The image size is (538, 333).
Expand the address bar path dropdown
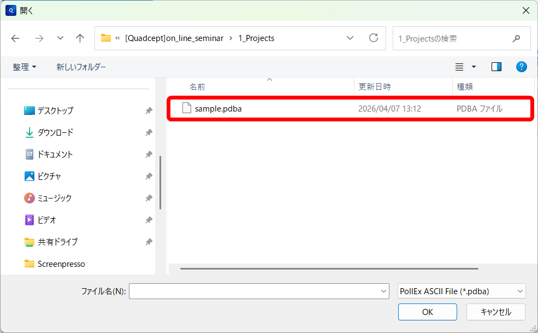tap(350, 38)
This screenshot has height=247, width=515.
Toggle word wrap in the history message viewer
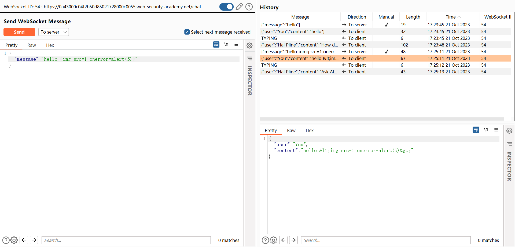click(476, 130)
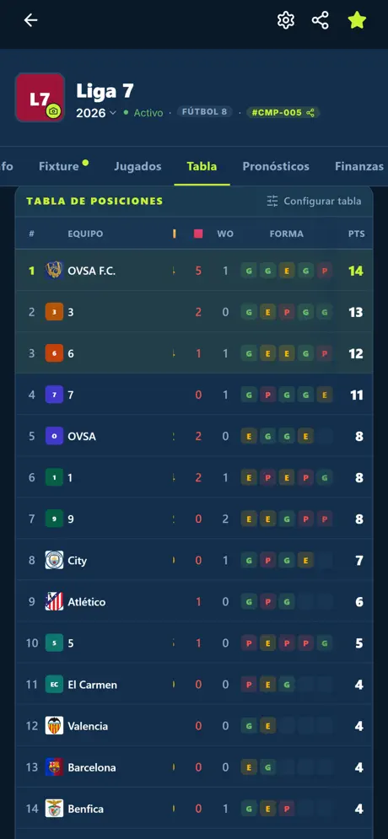
Task: Expand the 2026 season dropdown
Action: (96, 113)
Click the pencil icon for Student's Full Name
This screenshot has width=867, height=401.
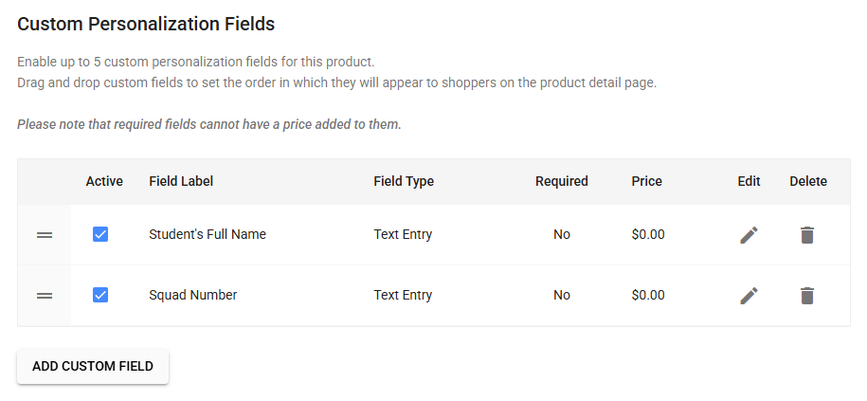[749, 235]
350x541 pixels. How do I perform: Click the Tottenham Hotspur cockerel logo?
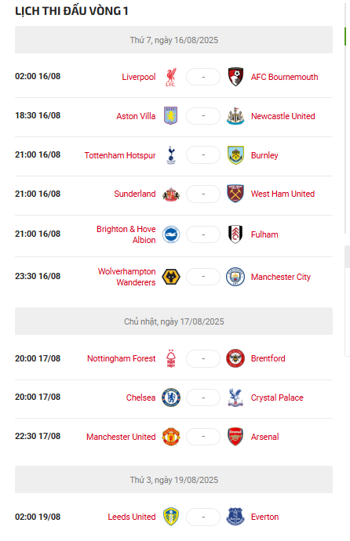(x=171, y=155)
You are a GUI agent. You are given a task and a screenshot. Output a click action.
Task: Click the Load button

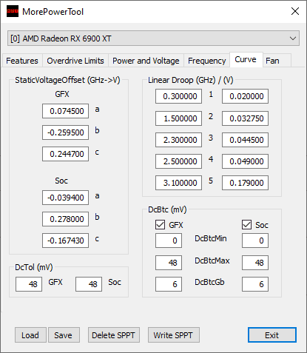[x=30, y=335]
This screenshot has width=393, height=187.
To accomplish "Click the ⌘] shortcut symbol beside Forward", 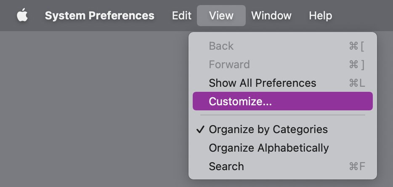I will click(x=356, y=65).
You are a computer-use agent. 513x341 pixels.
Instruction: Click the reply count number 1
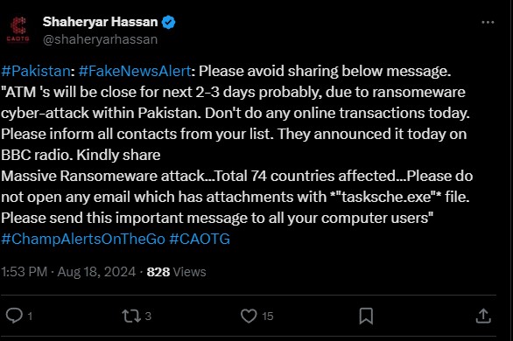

§ TASK REQUIREMENTS: Based on the records above, how many lines hold the string "agent"? Answer with the number by itself.

§ PROBLEM SOLUTION: 2